Found this gem at a bookstore just outside Stoker's alma mater Trinity College in Dublin last month. It's a new book – the first English translation of the Icelandic translation. Now that would sound like a fool's errand – translating a book back into its original language, and that's why no one did it for over century, but I recently read some scholarship from a few months back in David Skal's new biography of Stoker Something in the Blood that I posted on last November.
What Skal noted that I'd never seen previously is track down what was apparently a dramatically different initial draft of Dracula which only exists theoretically as a potential source for an Icelandic ripoff. A "translation" of Dracula that was published in Iceland but which had never been completely translated into English has always been assumed to be simply a poor translation, but Skal theorized based on the characters and limited portions that have been translated, that the Icelandic version was actually taken from an early draft of the book, which bore little resemblance to what was eventually published.
The significance of this is that at the time Stoker was working on the book, his friend Oscar Wilde's trial for homosexual behavior was making association with him toxic in London society, and a number of the sub themes of the book, as well as the setting of the climax bore not-so-subtle indications of association with an Oscar Wilde –-ish character, or at least conduct. The differences between the earlier draft in the final draft indicate that it is at least possible and probably likely that Stoker intentionally eliminated much of the activity that might have evoked echoes of Wilde, giving us the novel that we know today.

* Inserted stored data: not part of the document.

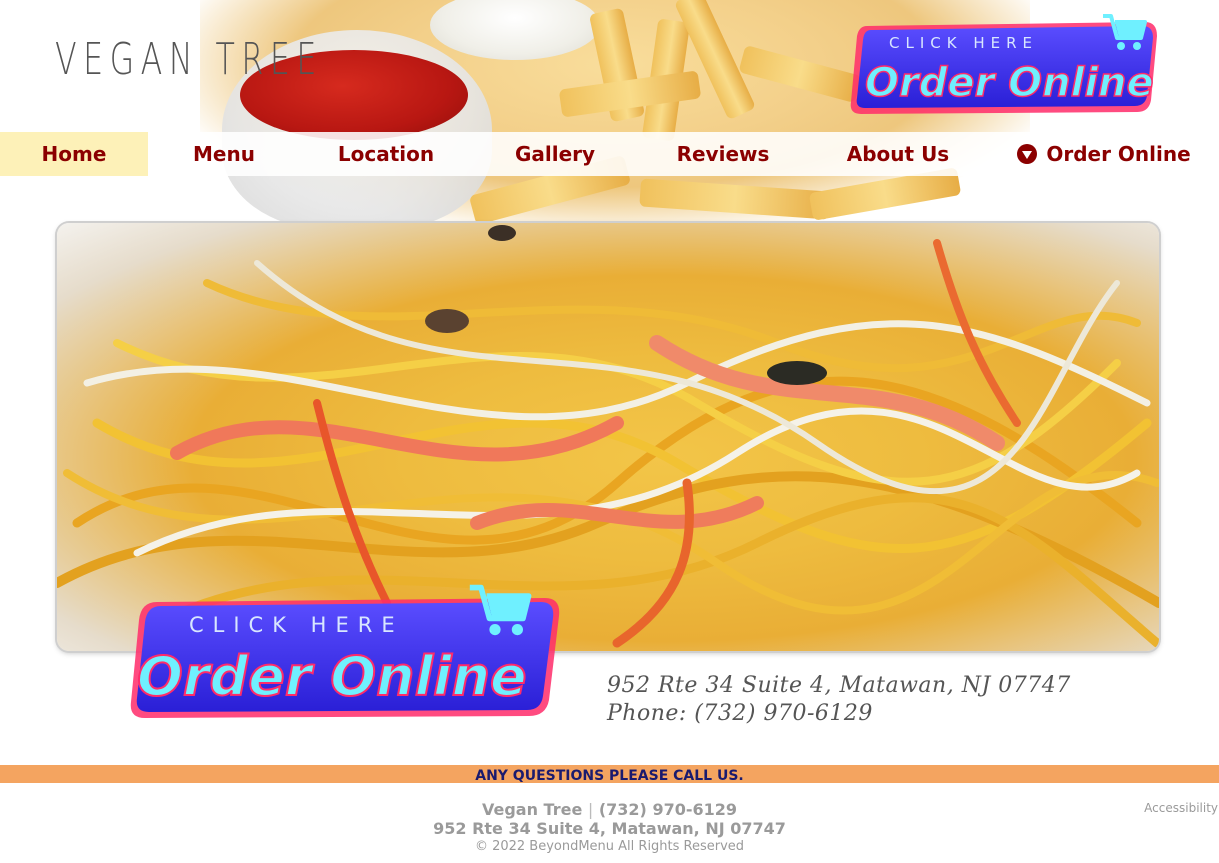 The image size is (1219, 863). What do you see at coordinates (1028, 154) in the screenshot?
I see `order-icon` at bounding box center [1028, 154].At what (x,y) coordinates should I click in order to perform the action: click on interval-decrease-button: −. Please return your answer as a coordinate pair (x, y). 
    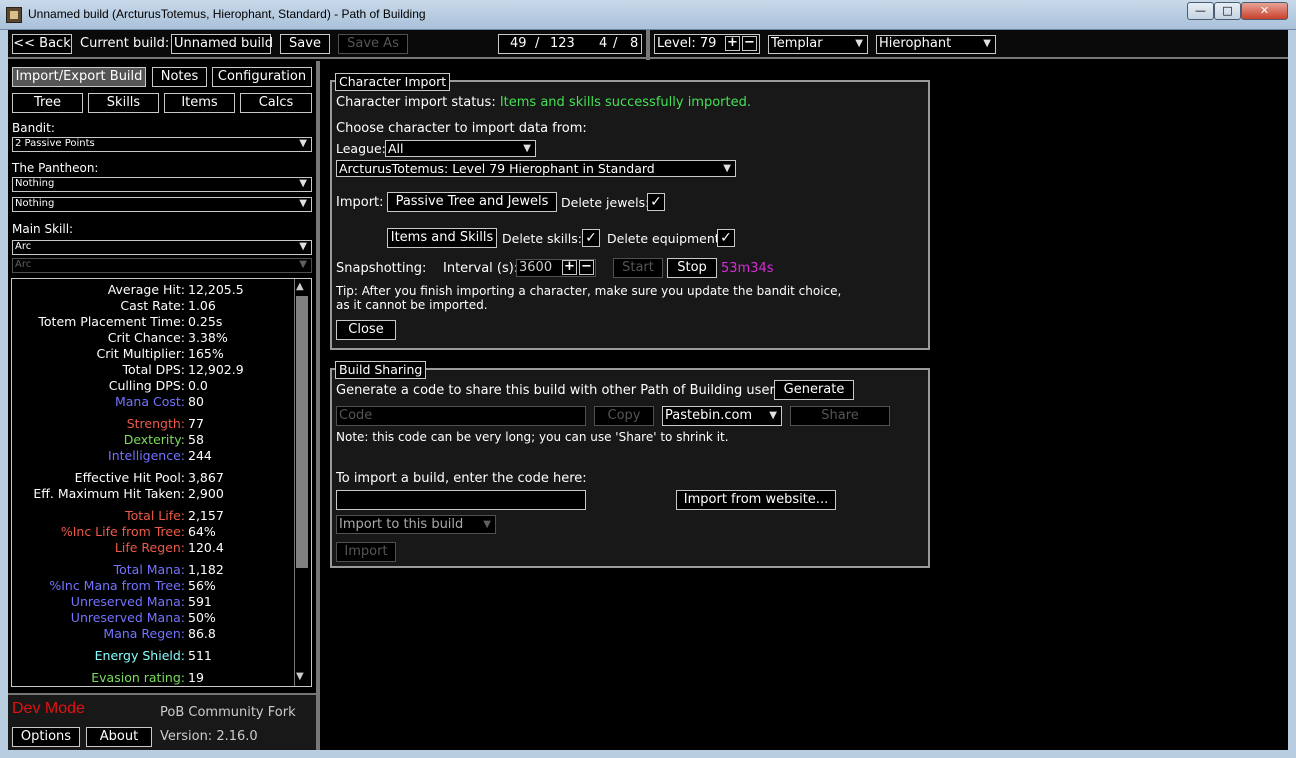
    Looking at the image, I should click on (586, 268).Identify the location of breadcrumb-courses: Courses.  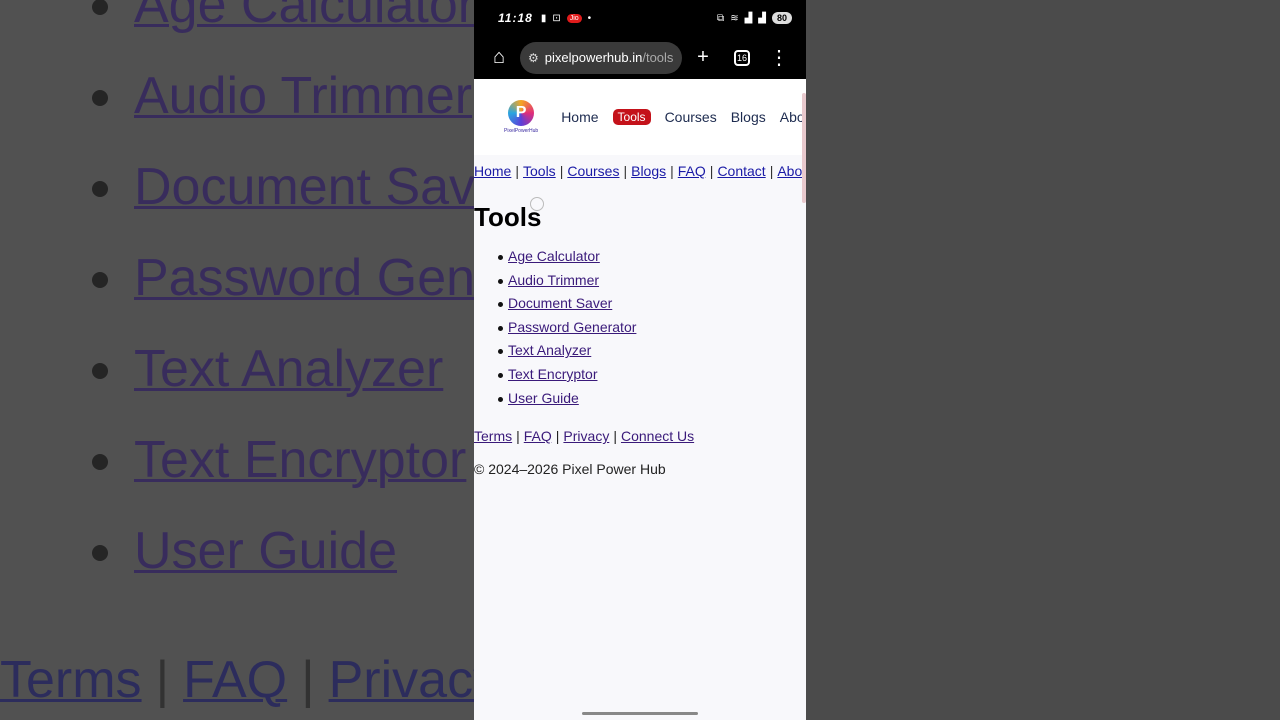
(593, 171). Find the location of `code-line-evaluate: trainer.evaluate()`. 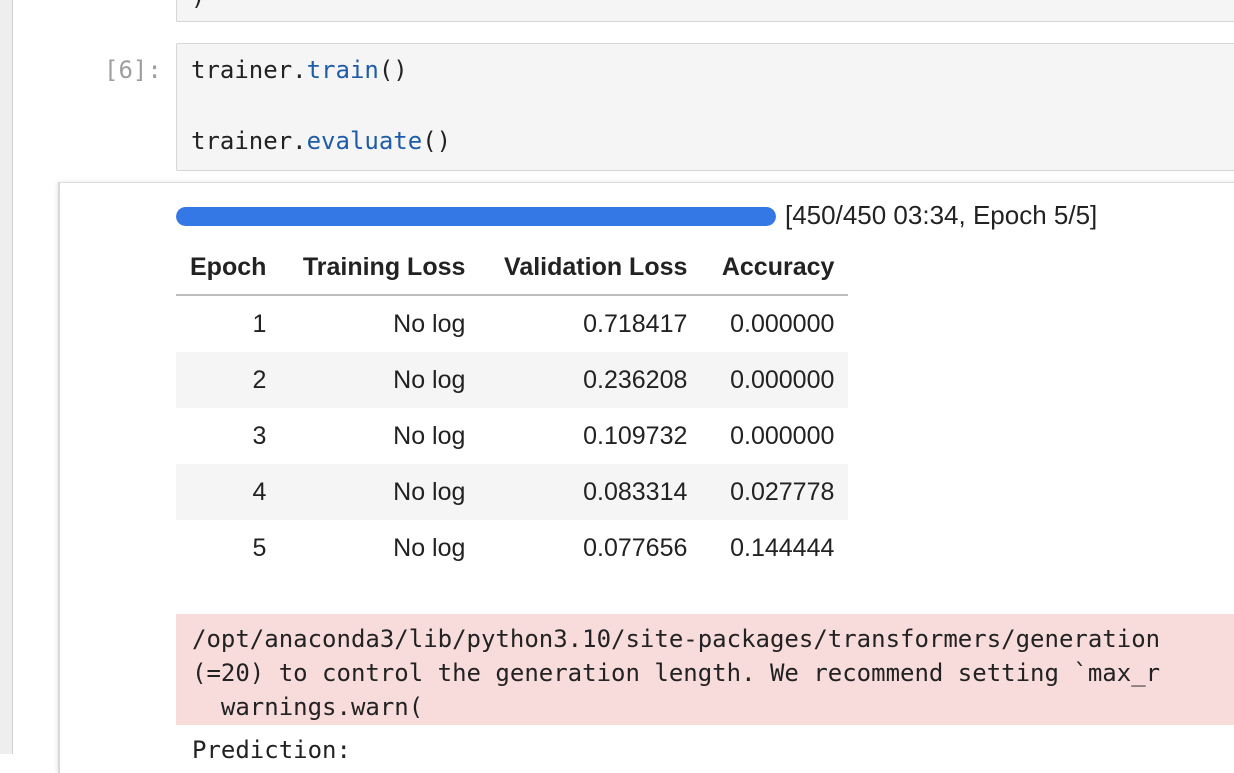

code-line-evaluate: trainer.evaluate() is located at coordinates (321, 141). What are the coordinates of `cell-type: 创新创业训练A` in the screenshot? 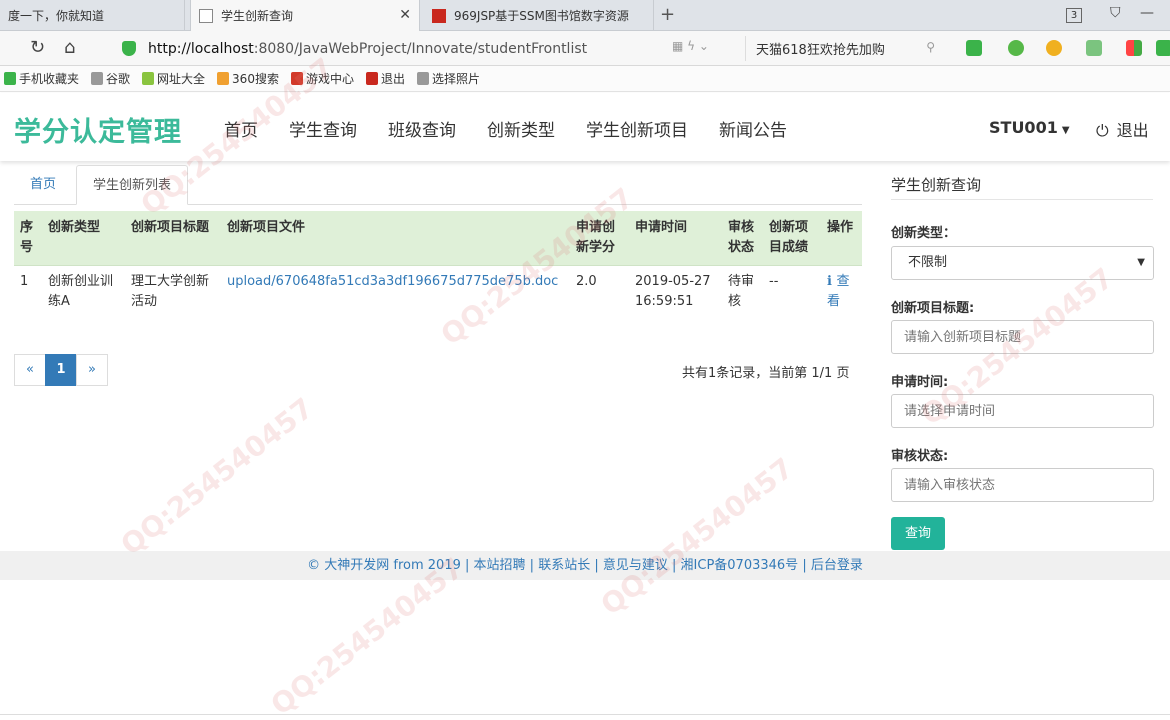 It's located at (81, 292).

This complete translation confirms that this isn't merely a translation of Stoker's book, and references to characters and themes that we know were in earlier drafts but later deleted make clear that it wasn't simply the Icelandic translator rewriting the story, although it is likely that the more overtly sexual references in the story are Icelandic in origin – and this is a far more overtly erotic book than Stoker's. Skal suspects it was based on an earlier version of the novel which had been sent to an acquaintance of Stoker's friend Caine for substantial reworking. The reworking didn't happen, but the draft could have become the basis for a knockoff when the book became a hit – although why the Icelandic translator would work off an earlier draft when the final version was available isn't clear. Supporting that is the biggest difference between the two novels. While the first half continues to be a first person account by Jonathan Harker from his journals, the second have is a third person summary of the action in what would later become the diary and other excerpts in the final novel. And I use the word "summary" on purpose, because the book stops being a novel and starts being a story outline from which the chapters will later be written. So wherever this book came from, it was not a finished novel when the Icelandic author started working on it.
As such, the book is a fascinating additional piece of the puzzle that's always interested me – how did Bram Stoker write such a masterpiece. What were his sources, and why did he tell the story the way that he did. Powers of Darkness tells us that he originally intended a very different story, and it's new twist that he appears to have bowdlerized his own novel to keep a sufficient distance from the scandal that was enveloping Oscar Wilde.